B Using Copy to Hadoop With Direct Copy

Copy to Hadoop with the direct copy option copies data from an Oracle Database table directly to Oracle Datapump files stored in HDFS.

Copy to Hadoop simplifies the data copy because it does not require intermediate storage on the database server. The rest of the steps needed to make the data accessible to the Hadoop ecosystem such as creating Hive external table to access the copied data and running Hive queries is common to both copy options. (stage and direct).

The intended audience for this section is power users of Hadoop with specialized requirements . All other users should use the Oracle Shell for Hadoop Loader (OHSH) CLI for Copy to Hadoop operations. See Using Oracle Shell for Hadoop Loaders With Copy to Hadoop.

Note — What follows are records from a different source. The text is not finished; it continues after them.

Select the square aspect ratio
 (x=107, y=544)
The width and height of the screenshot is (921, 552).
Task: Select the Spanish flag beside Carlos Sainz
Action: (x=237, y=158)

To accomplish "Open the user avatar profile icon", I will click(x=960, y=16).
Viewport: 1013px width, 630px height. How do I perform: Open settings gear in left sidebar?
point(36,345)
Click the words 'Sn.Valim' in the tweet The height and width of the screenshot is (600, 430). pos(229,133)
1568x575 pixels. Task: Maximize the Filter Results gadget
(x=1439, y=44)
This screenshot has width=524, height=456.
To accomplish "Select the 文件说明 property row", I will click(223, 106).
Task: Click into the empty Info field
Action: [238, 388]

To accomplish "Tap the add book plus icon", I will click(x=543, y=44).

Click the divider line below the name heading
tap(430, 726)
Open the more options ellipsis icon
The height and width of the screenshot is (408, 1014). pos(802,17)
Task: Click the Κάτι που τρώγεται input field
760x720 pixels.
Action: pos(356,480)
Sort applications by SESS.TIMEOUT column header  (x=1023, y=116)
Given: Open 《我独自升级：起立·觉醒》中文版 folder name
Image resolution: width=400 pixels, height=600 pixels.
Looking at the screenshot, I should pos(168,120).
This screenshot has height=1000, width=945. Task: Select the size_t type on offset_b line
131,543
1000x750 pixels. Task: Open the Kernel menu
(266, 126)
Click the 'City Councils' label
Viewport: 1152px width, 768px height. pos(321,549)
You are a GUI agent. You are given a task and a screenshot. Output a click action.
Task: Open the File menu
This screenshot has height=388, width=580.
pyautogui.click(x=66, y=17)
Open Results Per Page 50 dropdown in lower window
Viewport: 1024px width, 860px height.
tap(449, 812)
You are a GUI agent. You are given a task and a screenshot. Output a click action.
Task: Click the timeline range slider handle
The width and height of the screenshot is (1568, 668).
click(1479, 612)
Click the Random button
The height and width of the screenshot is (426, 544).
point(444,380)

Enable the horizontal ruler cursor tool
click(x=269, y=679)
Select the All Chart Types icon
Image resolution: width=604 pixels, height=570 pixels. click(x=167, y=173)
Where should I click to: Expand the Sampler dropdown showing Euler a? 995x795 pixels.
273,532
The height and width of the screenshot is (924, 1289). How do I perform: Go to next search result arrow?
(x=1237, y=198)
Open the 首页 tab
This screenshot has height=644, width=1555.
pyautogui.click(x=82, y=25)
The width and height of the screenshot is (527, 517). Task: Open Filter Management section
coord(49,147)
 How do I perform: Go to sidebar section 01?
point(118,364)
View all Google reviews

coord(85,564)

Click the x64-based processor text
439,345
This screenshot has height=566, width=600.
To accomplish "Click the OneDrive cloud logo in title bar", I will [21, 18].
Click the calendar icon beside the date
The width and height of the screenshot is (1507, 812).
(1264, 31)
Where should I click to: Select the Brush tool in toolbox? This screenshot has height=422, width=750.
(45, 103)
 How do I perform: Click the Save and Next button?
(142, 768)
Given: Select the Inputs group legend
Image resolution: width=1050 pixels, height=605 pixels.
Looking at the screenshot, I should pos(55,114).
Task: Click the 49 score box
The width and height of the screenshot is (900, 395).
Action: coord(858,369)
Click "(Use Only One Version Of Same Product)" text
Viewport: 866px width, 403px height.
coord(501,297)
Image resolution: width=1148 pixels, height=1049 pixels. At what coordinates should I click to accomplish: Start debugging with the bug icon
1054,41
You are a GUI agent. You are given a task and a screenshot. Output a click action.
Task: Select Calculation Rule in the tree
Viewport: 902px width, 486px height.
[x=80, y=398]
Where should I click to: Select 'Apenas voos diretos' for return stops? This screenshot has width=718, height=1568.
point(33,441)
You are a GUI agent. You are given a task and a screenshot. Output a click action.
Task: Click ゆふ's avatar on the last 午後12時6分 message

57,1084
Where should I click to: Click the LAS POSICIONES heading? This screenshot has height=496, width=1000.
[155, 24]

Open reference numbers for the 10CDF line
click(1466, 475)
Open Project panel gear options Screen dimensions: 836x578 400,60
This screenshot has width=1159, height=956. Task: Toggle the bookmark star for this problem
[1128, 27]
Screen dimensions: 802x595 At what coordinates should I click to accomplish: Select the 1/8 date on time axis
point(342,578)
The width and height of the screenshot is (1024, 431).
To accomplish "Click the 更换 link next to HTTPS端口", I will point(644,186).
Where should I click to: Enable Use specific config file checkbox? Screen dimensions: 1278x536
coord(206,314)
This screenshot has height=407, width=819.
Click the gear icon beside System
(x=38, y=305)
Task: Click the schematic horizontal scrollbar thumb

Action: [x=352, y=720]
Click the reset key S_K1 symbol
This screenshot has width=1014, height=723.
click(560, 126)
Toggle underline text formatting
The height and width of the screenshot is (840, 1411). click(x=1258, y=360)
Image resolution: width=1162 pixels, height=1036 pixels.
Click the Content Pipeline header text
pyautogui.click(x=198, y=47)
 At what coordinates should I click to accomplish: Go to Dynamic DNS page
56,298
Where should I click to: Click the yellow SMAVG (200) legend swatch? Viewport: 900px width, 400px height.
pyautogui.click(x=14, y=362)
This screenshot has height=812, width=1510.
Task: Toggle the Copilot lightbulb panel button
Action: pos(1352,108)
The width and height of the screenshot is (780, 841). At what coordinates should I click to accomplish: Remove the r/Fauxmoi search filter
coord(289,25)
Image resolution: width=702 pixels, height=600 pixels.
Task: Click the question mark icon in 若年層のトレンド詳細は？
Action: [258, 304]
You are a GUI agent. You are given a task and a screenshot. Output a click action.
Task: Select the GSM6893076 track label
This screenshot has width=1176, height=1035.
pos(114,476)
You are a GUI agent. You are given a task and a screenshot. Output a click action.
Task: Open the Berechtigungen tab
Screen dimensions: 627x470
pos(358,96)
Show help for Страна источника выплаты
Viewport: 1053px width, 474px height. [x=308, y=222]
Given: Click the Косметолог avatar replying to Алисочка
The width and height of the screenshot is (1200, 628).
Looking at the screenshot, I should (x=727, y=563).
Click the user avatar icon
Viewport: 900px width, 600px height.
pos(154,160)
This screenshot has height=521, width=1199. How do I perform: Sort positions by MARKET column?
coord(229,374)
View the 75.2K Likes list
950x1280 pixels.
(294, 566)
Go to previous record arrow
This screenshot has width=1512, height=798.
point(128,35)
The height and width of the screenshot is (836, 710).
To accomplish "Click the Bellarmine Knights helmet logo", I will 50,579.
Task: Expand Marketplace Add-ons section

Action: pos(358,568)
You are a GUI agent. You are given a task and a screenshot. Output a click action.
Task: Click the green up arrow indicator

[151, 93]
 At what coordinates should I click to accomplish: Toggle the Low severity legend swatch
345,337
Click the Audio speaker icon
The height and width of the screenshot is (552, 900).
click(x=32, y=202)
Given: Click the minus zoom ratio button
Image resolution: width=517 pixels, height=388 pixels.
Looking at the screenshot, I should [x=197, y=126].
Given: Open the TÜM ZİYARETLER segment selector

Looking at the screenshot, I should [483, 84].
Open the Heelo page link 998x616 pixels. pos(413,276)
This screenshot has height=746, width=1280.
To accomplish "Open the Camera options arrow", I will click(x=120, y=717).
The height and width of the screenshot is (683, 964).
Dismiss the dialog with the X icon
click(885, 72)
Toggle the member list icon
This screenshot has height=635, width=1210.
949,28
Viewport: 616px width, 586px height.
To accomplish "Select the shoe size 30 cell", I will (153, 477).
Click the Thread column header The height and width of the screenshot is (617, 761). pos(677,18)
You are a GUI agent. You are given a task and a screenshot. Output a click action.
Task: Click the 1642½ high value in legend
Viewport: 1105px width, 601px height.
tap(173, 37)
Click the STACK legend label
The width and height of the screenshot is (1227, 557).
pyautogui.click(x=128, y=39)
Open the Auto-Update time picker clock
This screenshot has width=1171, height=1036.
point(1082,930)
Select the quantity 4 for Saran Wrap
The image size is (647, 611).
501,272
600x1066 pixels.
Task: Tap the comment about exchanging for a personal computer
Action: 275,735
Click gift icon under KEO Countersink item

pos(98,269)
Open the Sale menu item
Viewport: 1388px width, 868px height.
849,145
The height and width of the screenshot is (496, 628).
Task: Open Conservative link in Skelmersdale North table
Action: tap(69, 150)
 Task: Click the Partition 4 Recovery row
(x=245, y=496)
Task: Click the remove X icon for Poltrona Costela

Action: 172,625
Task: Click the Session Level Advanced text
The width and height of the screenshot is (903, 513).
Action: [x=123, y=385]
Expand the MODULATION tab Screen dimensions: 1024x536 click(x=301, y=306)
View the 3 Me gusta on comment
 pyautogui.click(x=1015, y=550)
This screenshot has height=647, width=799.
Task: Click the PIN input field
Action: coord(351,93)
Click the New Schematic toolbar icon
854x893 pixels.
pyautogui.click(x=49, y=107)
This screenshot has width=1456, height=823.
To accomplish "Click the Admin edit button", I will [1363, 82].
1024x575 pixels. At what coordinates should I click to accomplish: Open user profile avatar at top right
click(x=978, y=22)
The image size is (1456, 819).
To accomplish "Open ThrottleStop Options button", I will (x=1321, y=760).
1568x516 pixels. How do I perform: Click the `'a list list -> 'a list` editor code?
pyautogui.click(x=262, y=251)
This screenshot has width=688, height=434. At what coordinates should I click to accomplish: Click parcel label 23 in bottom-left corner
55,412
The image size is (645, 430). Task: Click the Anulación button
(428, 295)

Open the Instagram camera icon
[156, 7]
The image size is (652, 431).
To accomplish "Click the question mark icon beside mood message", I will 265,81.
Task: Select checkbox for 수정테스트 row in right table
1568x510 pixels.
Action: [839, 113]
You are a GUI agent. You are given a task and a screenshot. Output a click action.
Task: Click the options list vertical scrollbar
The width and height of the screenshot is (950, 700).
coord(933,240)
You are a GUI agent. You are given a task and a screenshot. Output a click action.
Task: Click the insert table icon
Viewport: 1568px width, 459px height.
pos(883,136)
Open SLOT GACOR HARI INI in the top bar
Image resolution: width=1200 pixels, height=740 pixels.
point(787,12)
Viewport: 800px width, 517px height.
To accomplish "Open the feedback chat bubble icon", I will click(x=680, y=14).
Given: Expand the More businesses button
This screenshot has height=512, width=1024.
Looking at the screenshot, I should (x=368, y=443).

B.1 Manual Steps for Using Copy to Hadoop for Direct Copies

Follow these steps.

Getting Started

  1. First confirm that Copy to Hadoop is installed and configured.

  2. Ensure that the user account has sufficient privileges to copy a database table. (See Table Access Requirements for Copy to Hadoop.)

  3. Make sure that the table contains supported column types. (See Column Mappings and Data Type Conversions in Copy to Hadoop.)

  4. Log in to either a node in the Hadoop cluster or a system set up as a Hadoop client for the cluster.

  5. If you are connecting to a secure cluster then run kinit to authenticate the user.

  6. Run the Copy To Hadoop job using direct copy. See “Running the Copy to Hadoop Job for Direct Copy” below.

  7. After the job succeeds, check the jobReport.log file in the _ctoh subdirectory of the output directory in HDFS. Check that the RowCount listed in the log file is equal to the number of rows in the database table.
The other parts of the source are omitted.